The choice of the ARMA model in Tramo is based on Hannan-Rissanen; the robustness of that
solution is not clear for complex models (especially with MA polynomials); moreover, the
current algorithm seems to lead to sometimes unnecessary complex models.
The current implementation of the outliers detection in Tramo is extremely efficient because it
is based on simple approximations; however, the robustness of the method should be checked,
especially at the beginning of the period.
The calendar effects are sometimes removed too early in the processing; they could be reintroduced after the outliers detection (like in X12)
More generally, the coherence of some tests (Easter…) should be improved.
Other remarks:


Some steps may be processed in parallel (1 and 2 for instance)

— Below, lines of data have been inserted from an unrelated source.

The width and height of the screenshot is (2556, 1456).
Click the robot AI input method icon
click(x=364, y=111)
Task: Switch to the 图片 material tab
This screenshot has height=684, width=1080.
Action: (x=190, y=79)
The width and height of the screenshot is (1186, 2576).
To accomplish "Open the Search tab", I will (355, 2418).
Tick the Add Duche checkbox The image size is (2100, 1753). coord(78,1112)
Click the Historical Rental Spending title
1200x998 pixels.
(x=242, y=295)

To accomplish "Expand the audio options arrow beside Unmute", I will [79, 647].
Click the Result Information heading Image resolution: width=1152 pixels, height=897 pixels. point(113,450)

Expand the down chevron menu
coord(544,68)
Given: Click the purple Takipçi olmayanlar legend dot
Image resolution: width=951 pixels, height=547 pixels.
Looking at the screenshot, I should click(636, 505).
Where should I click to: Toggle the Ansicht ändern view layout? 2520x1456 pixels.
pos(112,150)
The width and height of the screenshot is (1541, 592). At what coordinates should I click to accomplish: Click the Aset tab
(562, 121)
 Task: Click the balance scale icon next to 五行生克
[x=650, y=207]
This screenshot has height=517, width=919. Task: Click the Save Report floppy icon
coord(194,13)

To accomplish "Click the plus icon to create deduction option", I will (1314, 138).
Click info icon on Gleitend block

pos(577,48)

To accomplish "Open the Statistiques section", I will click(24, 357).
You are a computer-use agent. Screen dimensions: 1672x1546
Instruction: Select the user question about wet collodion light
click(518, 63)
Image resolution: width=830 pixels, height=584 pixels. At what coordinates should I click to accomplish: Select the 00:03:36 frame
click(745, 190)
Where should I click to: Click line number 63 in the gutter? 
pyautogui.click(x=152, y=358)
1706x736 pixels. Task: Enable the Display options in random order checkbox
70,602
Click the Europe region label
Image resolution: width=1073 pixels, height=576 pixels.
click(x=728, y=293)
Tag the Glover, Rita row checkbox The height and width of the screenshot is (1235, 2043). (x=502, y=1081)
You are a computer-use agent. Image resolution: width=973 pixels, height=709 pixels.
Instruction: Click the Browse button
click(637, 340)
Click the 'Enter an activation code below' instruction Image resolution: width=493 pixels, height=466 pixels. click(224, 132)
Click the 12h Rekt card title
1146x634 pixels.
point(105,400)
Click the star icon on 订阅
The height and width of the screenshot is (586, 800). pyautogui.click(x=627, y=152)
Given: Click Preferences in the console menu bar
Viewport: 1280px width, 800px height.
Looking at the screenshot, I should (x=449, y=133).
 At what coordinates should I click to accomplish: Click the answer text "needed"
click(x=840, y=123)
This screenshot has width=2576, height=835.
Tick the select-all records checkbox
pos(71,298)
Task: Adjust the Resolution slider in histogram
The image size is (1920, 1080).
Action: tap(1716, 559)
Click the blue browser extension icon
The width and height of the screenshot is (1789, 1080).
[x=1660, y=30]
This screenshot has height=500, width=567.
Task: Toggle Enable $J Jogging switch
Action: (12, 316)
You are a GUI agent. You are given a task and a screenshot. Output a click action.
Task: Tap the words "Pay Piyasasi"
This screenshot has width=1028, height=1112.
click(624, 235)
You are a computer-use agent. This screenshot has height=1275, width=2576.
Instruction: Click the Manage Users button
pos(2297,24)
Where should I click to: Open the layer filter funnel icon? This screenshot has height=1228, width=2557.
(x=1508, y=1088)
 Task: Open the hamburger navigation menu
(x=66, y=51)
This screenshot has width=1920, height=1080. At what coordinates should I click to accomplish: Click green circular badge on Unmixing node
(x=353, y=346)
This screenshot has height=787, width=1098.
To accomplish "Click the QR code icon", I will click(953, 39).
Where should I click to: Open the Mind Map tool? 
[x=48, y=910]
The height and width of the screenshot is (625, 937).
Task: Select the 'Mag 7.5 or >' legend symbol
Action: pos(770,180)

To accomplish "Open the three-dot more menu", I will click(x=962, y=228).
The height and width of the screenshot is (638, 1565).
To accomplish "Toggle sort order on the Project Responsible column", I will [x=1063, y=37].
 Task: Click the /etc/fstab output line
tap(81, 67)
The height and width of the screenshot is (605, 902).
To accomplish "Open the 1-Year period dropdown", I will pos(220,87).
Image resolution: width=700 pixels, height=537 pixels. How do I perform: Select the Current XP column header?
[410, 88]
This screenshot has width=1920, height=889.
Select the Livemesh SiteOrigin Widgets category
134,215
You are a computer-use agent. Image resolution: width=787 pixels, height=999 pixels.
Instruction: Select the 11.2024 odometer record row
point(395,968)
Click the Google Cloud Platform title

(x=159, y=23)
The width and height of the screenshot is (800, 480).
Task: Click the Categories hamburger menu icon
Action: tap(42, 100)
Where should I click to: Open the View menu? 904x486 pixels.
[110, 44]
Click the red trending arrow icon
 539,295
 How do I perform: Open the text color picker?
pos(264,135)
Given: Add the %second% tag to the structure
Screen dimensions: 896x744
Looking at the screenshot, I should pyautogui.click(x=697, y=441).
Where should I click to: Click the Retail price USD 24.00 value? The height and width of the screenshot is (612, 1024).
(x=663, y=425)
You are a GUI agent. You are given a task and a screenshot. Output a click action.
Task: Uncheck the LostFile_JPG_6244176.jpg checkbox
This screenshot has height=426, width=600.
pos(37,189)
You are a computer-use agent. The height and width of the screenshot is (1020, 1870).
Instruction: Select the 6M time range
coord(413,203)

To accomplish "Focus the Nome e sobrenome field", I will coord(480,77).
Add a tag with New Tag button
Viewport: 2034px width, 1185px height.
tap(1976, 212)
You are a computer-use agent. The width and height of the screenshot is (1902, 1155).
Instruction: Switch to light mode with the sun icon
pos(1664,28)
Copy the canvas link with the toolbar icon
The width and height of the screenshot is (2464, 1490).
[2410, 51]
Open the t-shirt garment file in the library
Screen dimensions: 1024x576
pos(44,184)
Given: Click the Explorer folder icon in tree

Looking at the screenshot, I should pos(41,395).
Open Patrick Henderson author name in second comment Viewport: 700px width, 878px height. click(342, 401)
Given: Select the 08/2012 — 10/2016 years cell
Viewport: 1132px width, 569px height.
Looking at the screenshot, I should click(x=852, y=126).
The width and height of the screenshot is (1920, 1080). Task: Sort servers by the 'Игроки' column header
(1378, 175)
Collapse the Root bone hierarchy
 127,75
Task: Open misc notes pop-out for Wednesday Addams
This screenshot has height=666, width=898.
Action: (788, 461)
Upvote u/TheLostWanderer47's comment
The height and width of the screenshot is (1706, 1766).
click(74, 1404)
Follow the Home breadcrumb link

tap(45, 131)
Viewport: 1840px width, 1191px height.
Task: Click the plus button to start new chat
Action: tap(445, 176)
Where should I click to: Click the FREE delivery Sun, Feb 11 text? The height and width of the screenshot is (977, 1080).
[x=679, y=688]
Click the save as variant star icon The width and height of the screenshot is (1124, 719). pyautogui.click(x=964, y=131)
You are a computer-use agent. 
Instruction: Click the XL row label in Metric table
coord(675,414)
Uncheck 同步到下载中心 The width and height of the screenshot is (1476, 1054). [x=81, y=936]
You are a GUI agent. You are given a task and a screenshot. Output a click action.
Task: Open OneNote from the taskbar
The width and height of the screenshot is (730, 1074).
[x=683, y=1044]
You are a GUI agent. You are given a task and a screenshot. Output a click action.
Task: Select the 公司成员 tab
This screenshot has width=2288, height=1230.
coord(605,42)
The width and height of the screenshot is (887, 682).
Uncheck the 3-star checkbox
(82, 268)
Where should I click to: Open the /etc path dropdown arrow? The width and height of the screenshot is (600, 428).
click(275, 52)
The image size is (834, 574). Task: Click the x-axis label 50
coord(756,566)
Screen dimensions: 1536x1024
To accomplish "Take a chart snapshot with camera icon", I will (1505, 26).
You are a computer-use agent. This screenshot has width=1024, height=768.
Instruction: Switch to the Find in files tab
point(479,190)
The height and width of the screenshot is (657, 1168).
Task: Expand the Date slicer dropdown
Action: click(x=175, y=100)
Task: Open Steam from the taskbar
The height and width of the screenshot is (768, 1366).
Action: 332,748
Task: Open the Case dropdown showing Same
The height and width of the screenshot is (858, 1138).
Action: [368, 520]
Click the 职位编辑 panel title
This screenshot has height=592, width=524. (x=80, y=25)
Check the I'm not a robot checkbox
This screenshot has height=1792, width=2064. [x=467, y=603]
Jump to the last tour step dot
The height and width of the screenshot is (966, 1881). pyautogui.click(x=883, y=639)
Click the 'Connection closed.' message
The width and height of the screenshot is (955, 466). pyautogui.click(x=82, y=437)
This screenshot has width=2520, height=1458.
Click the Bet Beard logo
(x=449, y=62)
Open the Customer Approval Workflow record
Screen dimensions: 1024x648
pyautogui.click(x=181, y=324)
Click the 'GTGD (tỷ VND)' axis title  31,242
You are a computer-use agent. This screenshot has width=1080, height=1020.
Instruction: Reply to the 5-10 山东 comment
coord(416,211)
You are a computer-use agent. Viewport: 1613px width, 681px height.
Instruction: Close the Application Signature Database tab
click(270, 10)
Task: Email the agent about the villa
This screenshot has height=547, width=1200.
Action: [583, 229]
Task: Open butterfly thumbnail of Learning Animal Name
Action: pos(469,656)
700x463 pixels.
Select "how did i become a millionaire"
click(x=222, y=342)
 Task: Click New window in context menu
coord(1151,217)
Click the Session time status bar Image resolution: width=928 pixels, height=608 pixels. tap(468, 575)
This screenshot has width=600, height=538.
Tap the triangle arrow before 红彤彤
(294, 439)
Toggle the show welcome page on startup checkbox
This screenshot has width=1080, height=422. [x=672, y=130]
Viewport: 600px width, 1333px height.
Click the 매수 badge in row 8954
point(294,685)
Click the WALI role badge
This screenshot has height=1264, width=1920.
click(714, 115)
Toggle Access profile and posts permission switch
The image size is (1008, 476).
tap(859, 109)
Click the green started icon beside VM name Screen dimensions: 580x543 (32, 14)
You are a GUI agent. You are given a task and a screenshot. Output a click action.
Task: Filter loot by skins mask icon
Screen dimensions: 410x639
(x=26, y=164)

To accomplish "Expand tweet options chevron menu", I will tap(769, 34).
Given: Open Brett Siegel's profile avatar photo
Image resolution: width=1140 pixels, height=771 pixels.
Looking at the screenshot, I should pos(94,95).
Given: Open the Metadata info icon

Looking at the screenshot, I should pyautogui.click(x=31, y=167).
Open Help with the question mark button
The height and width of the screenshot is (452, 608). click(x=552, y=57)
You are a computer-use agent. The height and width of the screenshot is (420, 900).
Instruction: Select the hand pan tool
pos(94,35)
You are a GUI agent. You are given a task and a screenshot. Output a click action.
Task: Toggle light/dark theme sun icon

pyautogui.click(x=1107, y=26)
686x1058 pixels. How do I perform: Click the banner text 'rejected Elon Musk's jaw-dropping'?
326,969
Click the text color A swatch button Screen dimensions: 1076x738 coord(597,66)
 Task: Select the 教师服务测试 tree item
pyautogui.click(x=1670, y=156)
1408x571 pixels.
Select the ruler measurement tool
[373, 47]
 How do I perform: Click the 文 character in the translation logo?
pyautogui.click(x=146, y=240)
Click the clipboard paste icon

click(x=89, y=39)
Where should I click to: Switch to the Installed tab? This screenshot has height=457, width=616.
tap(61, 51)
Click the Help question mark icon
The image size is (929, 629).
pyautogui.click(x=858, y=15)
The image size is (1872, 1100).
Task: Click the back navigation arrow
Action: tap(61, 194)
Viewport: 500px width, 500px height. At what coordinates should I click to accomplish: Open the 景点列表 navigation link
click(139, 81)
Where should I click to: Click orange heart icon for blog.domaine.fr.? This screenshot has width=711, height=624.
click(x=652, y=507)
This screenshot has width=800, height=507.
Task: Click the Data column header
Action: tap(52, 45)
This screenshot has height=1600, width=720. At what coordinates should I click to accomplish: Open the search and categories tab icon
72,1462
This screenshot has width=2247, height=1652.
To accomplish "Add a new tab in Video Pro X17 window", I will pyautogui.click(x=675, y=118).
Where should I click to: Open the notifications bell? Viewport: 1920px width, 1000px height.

The training for hobby developers (September) could take some of the points discussed above
as examples


The proposed investigations could greatly improve the understanding of the routines and the
sharing of the knowledge amongst the community
The tests/improvements may be a long process, which can be spread over several years.
Conclusions and final remarks
Main questions:
Developing a unique regarima module implies automatically changes in the current core engines and
more discrepancies in comparison with them. Do we accept such implications?
The cost of such a development is not negligible (but manageable with the current resources). Are
the benefits sufficient for undertaking it? What is the priority of the project?
Remarks
In any case, the development of a new pre-processing module will constitute a major release of the tool.
It should be associated with other major modifications, like the change to Java 8. It could not be planned
before the end of 2016.
The current versions of Tramo and of X12 should not disappear of the software; however, they should
not evolve any more.
Bibliography
GOMEZ V. AND MARAVALL A (1994): "Estimation, Prediction, and Interpolation for Nonstationary Series with the
Kalman Filter", Journal of the American Statistical Association, vol. 89, n° 426, 611-624.
Ljung G. M., Box G.E.P. (1979), "The Likelihood Function of Stationary Autoregressive-Moving Average Models",
Biometrika, 66, 2, 265-270.
Otto M. C., Bell W.R., Burman J.P. (1987), "An Iterative GLS Approach to Maximum Likelihood Estimation of
Regression Models with Arima Errors", Bureau of the Census, SRD Research Report CENSUS/SRD/RR_87/34.